DO THIS:
Answer these questions using the forum thread below about distances between sites.
(a) How many sites and how many environmental variables does the asker's dataframe contain?
(b) Which two R packages did the asker use to calculate the distances?
(c) In the answer's test, what does dist2 give?

EXCERPT TO READ:

Solved – How to compute a measure of distance between sites with continuous variables

distance-functionsenvironmental-dataeuclideanr

I have a dataframe with each row being a different site (51 sites), and each column being mean values of a different continuous environmental variable (19 variables).

I am trying to calculate a measure of environmental similarity/dissimilarity by using a distance calculation between sites.

I would like to calculate either a standardized Euclidean distance or Mahalanobis distance.
I have managed to get them to work with both the distance function in the package ecodist, and the dist.quant() function in the package ade4 in [R].

E.g.

AusEnvDist <- distance(AusEnvNum, method="euclidean", sprange=NULL)

However my outputs are the same regardless of how the dataframe is organized (i.e., sites being in rows or columns) – I get an output matrix of $19\times19$ instead of $51\times51$ – i.e., it's not calculating the distance between sites, but between variables.
Any ideas on how to fix this?
Or a better method for getting a singular "environmental" value for each site?

Best Answer

I tried this and got different results (as expected) from the distances of a data frame and its transpose:

library(ade4)
x1 <- rnorm(10, 2, 1)
x2 <- rnorm(10,1,1)
dframe <- cbind(x1,x2)
dist1 <- dist.quant(dframe, 1, diag = TRUE, upper = TRUE)
dist1
dist2 <- dist.quant(t(dframe),1, diag = TRUE, upper = TRUE)
dist2

dist2 gives a single distance (between x1 and x2). dist1 gives a $10\times10$ matrix (since I put upper = TRUE and diagonal = TRUE)

STORED RECORDS:
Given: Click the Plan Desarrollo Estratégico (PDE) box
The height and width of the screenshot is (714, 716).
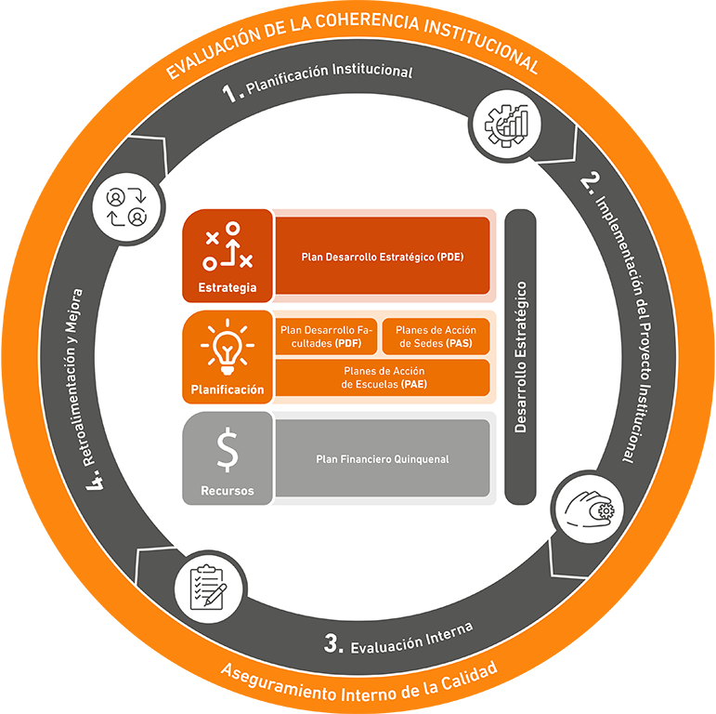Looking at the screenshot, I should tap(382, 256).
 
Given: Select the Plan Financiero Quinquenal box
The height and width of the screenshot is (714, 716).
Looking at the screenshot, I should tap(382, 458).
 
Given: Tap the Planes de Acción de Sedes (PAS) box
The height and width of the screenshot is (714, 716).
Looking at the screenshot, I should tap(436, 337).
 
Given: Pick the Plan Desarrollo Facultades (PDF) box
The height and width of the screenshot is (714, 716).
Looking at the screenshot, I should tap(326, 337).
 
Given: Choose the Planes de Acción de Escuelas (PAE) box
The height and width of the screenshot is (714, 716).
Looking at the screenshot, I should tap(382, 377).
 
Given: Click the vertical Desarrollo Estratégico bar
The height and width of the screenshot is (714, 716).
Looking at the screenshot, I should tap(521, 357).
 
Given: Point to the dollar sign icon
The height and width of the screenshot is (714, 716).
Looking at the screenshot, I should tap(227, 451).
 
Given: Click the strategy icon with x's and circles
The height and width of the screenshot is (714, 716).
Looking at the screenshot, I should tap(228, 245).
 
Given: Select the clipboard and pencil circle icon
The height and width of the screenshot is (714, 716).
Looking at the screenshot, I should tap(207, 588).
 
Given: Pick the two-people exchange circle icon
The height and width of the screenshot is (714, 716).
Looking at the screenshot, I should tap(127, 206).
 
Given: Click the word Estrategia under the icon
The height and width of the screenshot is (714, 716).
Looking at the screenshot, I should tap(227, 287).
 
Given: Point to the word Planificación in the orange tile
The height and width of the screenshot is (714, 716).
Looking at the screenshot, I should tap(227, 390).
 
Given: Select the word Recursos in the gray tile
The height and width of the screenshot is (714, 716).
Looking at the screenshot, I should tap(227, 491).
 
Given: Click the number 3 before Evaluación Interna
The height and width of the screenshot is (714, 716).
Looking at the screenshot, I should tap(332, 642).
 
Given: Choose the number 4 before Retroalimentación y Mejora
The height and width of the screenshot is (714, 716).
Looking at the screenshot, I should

--

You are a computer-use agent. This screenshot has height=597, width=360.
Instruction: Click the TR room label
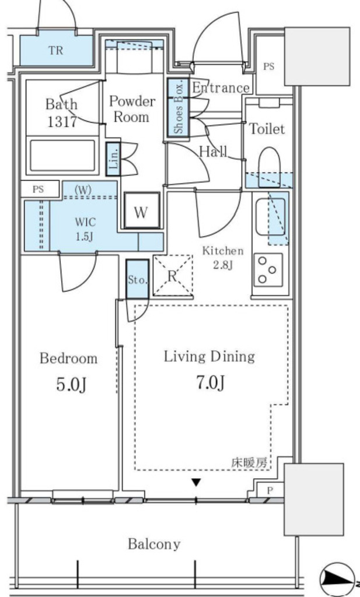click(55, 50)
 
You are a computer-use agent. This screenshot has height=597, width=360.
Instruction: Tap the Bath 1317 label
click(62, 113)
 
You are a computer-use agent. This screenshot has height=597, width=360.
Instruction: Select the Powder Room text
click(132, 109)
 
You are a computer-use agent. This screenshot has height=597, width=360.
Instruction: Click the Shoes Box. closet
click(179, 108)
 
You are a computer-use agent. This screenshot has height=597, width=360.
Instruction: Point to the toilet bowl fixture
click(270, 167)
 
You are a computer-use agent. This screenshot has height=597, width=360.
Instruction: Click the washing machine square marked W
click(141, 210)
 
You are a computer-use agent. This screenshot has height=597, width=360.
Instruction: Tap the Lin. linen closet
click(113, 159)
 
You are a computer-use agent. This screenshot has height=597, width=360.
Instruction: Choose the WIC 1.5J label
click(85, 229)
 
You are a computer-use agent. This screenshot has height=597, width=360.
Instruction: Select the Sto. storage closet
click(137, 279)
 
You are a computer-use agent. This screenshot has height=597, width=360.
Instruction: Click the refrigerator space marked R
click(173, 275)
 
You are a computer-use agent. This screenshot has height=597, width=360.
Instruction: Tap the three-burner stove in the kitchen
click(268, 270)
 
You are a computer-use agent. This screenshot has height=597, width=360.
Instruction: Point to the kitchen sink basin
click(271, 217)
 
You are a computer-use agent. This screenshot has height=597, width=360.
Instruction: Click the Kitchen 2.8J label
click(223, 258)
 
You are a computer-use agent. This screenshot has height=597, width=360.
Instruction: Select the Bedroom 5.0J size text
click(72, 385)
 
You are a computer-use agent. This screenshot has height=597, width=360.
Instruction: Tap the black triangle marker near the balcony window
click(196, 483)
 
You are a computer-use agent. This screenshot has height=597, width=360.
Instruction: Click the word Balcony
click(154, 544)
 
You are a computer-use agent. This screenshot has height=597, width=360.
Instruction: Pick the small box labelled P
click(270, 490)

ANSWER TO THIS PROBLEM:
(a) 51 sites and 19 variables.
(b) ecodist and ade4.
(c) A single distance, between x1 and x2.